Georgia State at center of state’s hoops’ rebirth

A cramped old gym rocked.

In Georgia.

Fans with painted faces screamed. Players jumped on each other in celebration. A coach ran across the court to a student section, where upon arrival he pounded his chest and euphorically fired punches into the sky.

Not in Indiana or Kentucky of some place in the Northeast, but Georgia.

So it turns out this can happen here — on the unlikeliest of campuses, in the unlikeliest of states, against the backdrop of so much hoops misery and cynicism.

Ron Hunter, the Georgia State coach, laughed and screamed and hugged everybody in sight and most certainly cried after his team won its second consecutive Sun Belt Conference regular-season title Saturday. Had he grabbed a microphone in the postseason and suddenly channeled Frank Sinatra and sang, “If I can make it there, I can make it anywhere! Georgia State, Georgia State!” he would’ve been justified.

The Panthers won another championship over their suddenly hated cross-state rival, Georgia Southern, 72-55. And that might not have even been their biggest accomplishment during this four-year, 84-win run under Hunter.

The game was a sellout. It’s believed to be the third time in the history of the GSU Sports Arena that every bleacher space was filled.

OK, it’s a gym, not an arena. Somebody went crazy with a thesaurus. There were more than 4,000 fans crammed into the old place, even though the school announced a fire-marshal-friendly count of 3,854. A Panthers’ game hadn’t been this hot of a ticket since 1989, when Jay Leno performed a postgame show.

No artificial drawing card was needed this time.
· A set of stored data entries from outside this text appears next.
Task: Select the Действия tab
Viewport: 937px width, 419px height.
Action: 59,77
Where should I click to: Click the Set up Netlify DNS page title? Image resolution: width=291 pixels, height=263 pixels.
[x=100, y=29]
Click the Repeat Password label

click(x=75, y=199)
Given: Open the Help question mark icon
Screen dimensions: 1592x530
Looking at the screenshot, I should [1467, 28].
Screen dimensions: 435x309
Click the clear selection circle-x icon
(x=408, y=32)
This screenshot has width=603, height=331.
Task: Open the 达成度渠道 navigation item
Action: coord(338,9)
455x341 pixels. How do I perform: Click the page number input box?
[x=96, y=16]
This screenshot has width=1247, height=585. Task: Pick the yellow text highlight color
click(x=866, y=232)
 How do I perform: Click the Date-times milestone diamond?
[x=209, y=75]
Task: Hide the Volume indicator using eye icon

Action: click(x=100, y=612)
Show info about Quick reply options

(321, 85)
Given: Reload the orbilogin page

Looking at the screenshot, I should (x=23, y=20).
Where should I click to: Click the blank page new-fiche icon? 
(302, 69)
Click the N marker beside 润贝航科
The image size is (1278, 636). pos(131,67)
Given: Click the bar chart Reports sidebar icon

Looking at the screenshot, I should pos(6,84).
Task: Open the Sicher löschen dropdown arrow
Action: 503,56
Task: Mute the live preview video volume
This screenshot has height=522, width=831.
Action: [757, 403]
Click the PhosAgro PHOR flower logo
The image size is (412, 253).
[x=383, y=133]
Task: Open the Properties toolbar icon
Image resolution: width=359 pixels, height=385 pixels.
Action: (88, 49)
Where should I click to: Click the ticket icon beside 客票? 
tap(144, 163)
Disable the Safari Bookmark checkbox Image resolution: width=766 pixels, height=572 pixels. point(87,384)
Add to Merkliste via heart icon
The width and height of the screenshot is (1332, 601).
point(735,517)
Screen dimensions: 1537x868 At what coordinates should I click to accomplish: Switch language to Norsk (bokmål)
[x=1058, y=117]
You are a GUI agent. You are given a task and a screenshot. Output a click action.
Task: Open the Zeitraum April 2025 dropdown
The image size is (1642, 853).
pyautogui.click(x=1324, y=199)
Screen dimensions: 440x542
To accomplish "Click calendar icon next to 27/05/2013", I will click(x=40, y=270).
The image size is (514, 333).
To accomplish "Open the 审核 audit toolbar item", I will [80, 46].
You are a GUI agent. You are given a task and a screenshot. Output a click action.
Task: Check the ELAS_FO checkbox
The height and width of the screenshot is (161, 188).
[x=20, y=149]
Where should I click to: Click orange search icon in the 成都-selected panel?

“I thought about that when I walked out today,” Hunter said. “Then I looked up and I thought, ‘This was us.’ And what’s most important — it was students.”

We can’t know today if this is a momentary ripple on the Atlanta sports landscape, or if things really are changing. But Georgia — the state — is steadily moving toward hoops relevancy.

The Hawks have the best record in the NBA and they’re selling out games. Their fans are still basking in the afterglow of a win over Cleveland and LeBron James on Friday night. Georgia nearly upset Kentucky last week and likely is headed for the NCAA tournament. The two best teams in the Sun Belt met for a conference title, and both were from the state. (Odds are they will meet again next week for the conference tournament title and an NCAA bid.) Mercer, of the Southern Conference, upset Duke in the tournament last season and is a threat to get back there.

R.J. Hunter, the coach’s son, told his father Saturday morning, “Dad, we proved them wrong.” Later, in probably his final game on campus (assuming he turns pro after the season), the junior guard dominated the game with 35 points. The Panthers need him to take over because senior guard Ryan Harrow was forced out with an injury.

There was a little extra pushing, a little extra smack talk in this game, given the geography of the teams. Who knew State vs. Southern could stir emotions?

“I remember when our rivalry was Delaware — as the fifth seed in the CAA,” the younger Hunter said, laughing.

R.J. arrived at the arena at 11 a.m. for a pregame meal, three hours before tipoff.

“Fans were already lined up,” he said. “They were looking at me, like, ‘Where have you been?’ They really care. They really want to be here.”

His father choked up and broke down in tears in the postgame. He talked about the difficulties of coaching his son, the emotional separation a father must make in practices and games. At one point, he turned to R.J. in the room and said, “I can’t tell you how proud I am. I’m not your coach now. I’m saying this as a father. I’m proud of my son.”

He talked about the negativity he encountered when he left IUPUI in 2011, taking over a program at a school that lacked much in the way of an athletic identity, unless you count ambivalence as an identity. That still seems to be the case in football, but not basketball. This is the most successful four-year run in basketball in the history of the school.

“We came from Indiana,” Hunter said. “Basketball is 24/7/365. It’s everything. This was a culture change. I came to Georgia, and it’s more about football. We need this in this state. It builds up everything, even high school basketball. It lifts us. I root for every team in the state.”

Georgia State and Georgia, the state, are both on a roll.